「メジャーに挑む機会を創出しよう」欧州ツアーが起こした素晴らしい行動
斬新で豊かな発想の持ち主、キース・ペリー会長率いる欧州ツアーの動きが、あまりにも素晴らしい。
新型コロナウイルス感染拡大の影響で休止状態にある欧州ツアーは、7月9日からオーストリアで再開し、当地で2試合を開催することになっているのだが、その2試合に続いて開催される英国での6試合は、パンデミックによって戦う場を失った選手たちに少しでも多くプレーする機会を与えようということで、急遽、新たに創設された「UKスイング」だ。
この「UKスイング」新設が発表されたのは5月末だった。初戦はリー・ウエストウッドが大会ホストを務める「ベットフレッド・ブリティッシュ・マスターズ」(7月22日〜25日)。その後、イングリッシュ・オープン、イングリッシュ・チャンピオンシップと続き、「セルティック・クラシック」「ウェールズ・オープン」のウエールズ2連戦を経て、6試合目の「UKチャンピオンシップ」が最終戦となる。
=======
→ 設問:
[a] 欧州ツアーの記事から「この「UKスイング」新設が発」を含む箇所を始まりとし、「オンシップ」が最終戦となる。」で終わる部分を書き写してください。その際、「ウエールズ」を「ウェールズ」に置き換えること。
[b] 欧州ツアーの「UKスイング」に関する記事を、最後の文の後から続けて書いてください。

→ 保存データ:
=======
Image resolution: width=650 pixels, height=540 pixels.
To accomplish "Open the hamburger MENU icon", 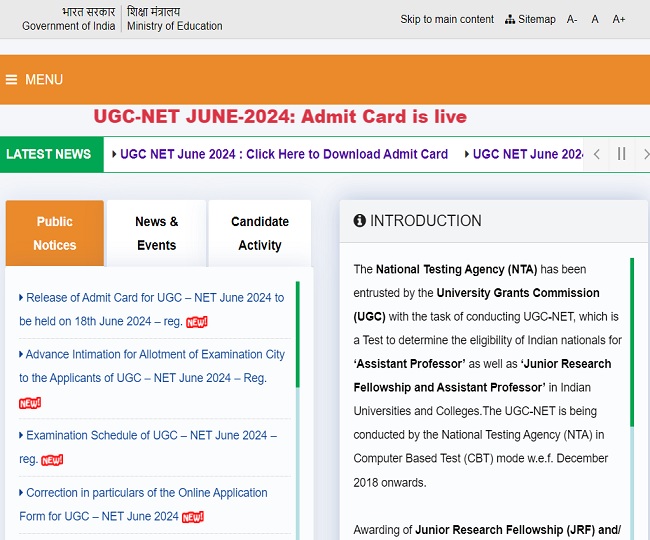I will (12, 80).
=======
→ 番号別の回答:
[a]
この「UKスイング」新設が発表されたのは5月末だった。初戦はリー・ウエストウッドが大会ホストを務める「ベットフレッド・ブリティッシュ・マスターズ」(7月22日〜25日)。その後、イングリッシュ・オープン、イングリッシュ・チャンピオンシップと続き、「セルティック・クラシック」「ウェールズ・オープン」のウェールズ2連戦を経て、6試合目の「UKチャンピオンシップ」が最終戦となる。

[b]
この「UKスイング」は、選手たちに戦う場と機会を与えると同時に、開催地への寄付を行うなどチャリティの意味合いも兼ね備えている。
それだけでも、すでに「素晴らしい」試みだが、さらに「素晴らしい」意味合いが加わった。
「UKスイング」では、欧州ツアー本来のポイントランキング(レース・トゥ・ドバイ)とは別に、これら6試合のみのミニ・ランキングが設けられる。そして初戦から5試合目までのランキング上位者には、9月に開催される全米オープンの出場資格が付与されることになり、おまけに用意されるスポットは10枠もあるとのこと。「素晴らしい」を超えて「すごい!」と驚嘆の声が聞こえてくる。
本来なら、USGA(全米ゴルフ協会)が主催する全米オープン地区予選が欧州各地で6月に行なわれるはずだった。しかし、コロナ禍ですべて中止となり、地区予選から全米オープンへ進む道を狙っていた選手たちは、そのチャンスを失っていた。
すでに今年の全英オープンは中止されたため、欧州の選手がメジャーで戦うチャンスは米国でしか得ることができない状況にある。
そうした選手たちに「少しでもチャンスを与えよう」「メジャーに挑む機会を創出しよう」と欧州ツアーはアクションを起こし、USGAに直談判して了承された。
「全米オープンに挑みたいと願う欧州ツアー選手の渇望をUSGAは汲んでくれた。感謝の気持ちでいっぱいだ」と、欧州ツアーのキース・ウォーターCOOは感無量の様子だ。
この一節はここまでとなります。